-- ASSIGNED TASK --
Repeat the records below exactly.

(Data items)
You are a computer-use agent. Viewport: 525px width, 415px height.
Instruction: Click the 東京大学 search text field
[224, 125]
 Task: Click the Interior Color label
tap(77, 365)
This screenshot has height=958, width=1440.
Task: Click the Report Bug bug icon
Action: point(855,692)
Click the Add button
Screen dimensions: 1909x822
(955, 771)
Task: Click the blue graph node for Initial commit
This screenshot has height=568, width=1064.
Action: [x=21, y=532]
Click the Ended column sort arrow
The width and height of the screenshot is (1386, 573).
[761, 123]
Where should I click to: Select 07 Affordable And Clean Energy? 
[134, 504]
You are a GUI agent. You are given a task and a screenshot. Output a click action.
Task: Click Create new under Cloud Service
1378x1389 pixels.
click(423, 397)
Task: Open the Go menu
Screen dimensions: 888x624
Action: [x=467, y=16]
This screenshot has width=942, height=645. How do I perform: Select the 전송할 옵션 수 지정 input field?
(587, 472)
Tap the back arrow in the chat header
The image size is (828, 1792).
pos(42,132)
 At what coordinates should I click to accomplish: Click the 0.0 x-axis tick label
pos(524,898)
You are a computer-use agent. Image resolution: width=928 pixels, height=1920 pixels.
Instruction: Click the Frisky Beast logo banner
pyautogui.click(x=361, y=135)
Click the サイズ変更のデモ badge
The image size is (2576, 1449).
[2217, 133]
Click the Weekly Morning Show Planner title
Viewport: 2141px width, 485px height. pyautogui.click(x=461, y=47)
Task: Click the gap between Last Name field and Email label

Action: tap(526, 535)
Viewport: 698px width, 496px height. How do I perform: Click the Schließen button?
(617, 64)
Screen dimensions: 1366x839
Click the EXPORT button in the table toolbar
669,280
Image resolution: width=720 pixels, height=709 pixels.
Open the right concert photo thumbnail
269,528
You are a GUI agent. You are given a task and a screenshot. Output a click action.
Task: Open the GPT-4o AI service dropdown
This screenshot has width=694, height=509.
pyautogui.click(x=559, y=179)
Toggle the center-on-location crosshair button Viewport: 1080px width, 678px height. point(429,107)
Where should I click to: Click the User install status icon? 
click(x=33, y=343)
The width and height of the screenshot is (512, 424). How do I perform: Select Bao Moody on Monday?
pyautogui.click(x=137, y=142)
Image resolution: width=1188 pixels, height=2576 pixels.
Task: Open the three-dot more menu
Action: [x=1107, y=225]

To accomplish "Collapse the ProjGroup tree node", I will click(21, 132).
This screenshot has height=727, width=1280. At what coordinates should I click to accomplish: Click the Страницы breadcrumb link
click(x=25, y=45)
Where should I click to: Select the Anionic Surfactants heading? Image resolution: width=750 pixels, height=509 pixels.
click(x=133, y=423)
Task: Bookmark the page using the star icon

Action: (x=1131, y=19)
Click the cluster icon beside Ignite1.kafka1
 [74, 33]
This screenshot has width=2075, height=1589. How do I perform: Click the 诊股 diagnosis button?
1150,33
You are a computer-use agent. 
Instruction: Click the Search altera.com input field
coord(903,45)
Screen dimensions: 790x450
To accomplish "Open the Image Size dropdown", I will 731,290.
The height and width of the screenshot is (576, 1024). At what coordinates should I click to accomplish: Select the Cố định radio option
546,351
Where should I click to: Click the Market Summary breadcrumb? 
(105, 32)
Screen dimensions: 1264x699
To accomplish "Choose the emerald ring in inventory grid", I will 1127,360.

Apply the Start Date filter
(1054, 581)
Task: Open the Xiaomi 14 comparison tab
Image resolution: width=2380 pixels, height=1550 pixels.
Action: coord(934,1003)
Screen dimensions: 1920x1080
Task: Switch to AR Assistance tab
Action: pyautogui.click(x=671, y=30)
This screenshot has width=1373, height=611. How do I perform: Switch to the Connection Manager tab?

-- ANSWER TO THE PROBLEM --
You are a computer-use agent. Viewport: 525px width, 415px height.
Instruction: Click the 東京大学 search text field
[224, 125]
 Task: Click the Interior Color label
tap(77, 365)
This screenshot has height=958, width=1440.
Task: Click the Report Bug bug icon
Action: point(855,692)
Click the Add button
Screen dimensions: 1909x822
(955, 771)
Task: Click the blue graph node for Initial commit
This screenshot has height=568, width=1064.
Action: [x=21, y=532]
Click the Ended column sort arrow
The width and height of the screenshot is (1386, 573).
[761, 123]
Where should I click to: Select 07 Affordable And Clean Energy? 
[134, 504]
You are a GUI agent. You are given a task and a screenshot. Output a click action.
Task: Click Create new under Cloud Service
1378x1389 pixels.
click(423, 397)
Task: Open the Go menu
Screen dimensions: 888x624
Action: [x=467, y=16]
This screenshot has width=942, height=645. How do I perform: Select the 전송할 옵션 수 지정 input field?
(587, 472)
Tap the back arrow in the chat header
The image size is (828, 1792).
pos(42,132)
 At what coordinates should I click to accomplish: Click the 0.0 x-axis tick label
pos(524,898)
You are a computer-use agent. Image resolution: width=928 pixels, height=1920 pixels.
Instruction: Click the Frisky Beast logo banner
pyautogui.click(x=361, y=135)
Click the サイズ変更のデモ badge
The image size is (2576, 1449).
[2217, 133]
Click the Weekly Morning Show Planner title
Viewport: 2141px width, 485px height. pyautogui.click(x=461, y=47)
Task: Click the gap between Last Name field and Email label

Action: tap(526, 535)
Viewport: 698px width, 496px height. How do I perform: Click the Schließen button?
(617, 64)
Screen dimensions: 1366x839
Click the EXPORT button in the table toolbar
669,280
Image resolution: width=720 pixels, height=709 pixels.
Open the right concert photo thumbnail
269,528
You are a GUI agent. You are given a task and a screenshot. Output a click action.
Task: Open the GPT-4o AI service dropdown
This screenshot has width=694, height=509.
pyautogui.click(x=559, y=179)
Toggle the center-on-location crosshair button Viewport: 1080px width, 678px height. point(429,107)
Where should I click to: Click the User install status icon? 
click(x=33, y=343)
The width and height of the screenshot is (512, 424). How do I perform: Select Bao Moody on Monday?
pyautogui.click(x=137, y=142)
Image resolution: width=1188 pixels, height=2576 pixels.
Task: Open the three-dot more menu
Action: [x=1107, y=225]

To accomplish "Collapse the ProjGroup tree node", I will click(21, 132).
This screenshot has height=727, width=1280. At what coordinates should I click to accomplish: Click the Страницы breadcrumb link
click(x=25, y=45)
Where should I click to: Select the Anionic Surfactants heading? Image resolution: width=750 pixels, height=509 pixels.
click(x=133, y=423)
Task: Bookmark the page using the star icon

Action: (x=1131, y=19)
Click the cluster icon beside Ignite1.kafka1
 [74, 33]
This screenshot has width=2075, height=1589. How do I perform: Click the 诊股 diagnosis button?
1150,33
You are a computer-use agent. 
Instruction: Click the Search altera.com input field
coord(903,45)
Screen dimensions: 790x450
To accomplish "Open the Image Size dropdown", I will 731,290.
The height and width of the screenshot is (576, 1024). At what coordinates should I click to accomplish: Select the Cố định radio option
546,351
Where should I click to: Click the Market Summary breadcrumb? 
(105, 32)
Screen dimensions: 1264x699
To accomplish "Choose the emerald ring in inventory grid", I will 1127,360.

Apply the Start Date filter
(1054, 581)
Task: Open the Xiaomi 14 comparison tab
Image resolution: width=2380 pixels, height=1550 pixels.
Action: coord(934,1003)
Screen dimensions: 1920x1080
Task: Switch to AR Assistance tab
Action: pyautogui.click(x=671, y=30)
This screenshot has width=1373, height=611. How do I perform: Switch to the Connection Manager tab?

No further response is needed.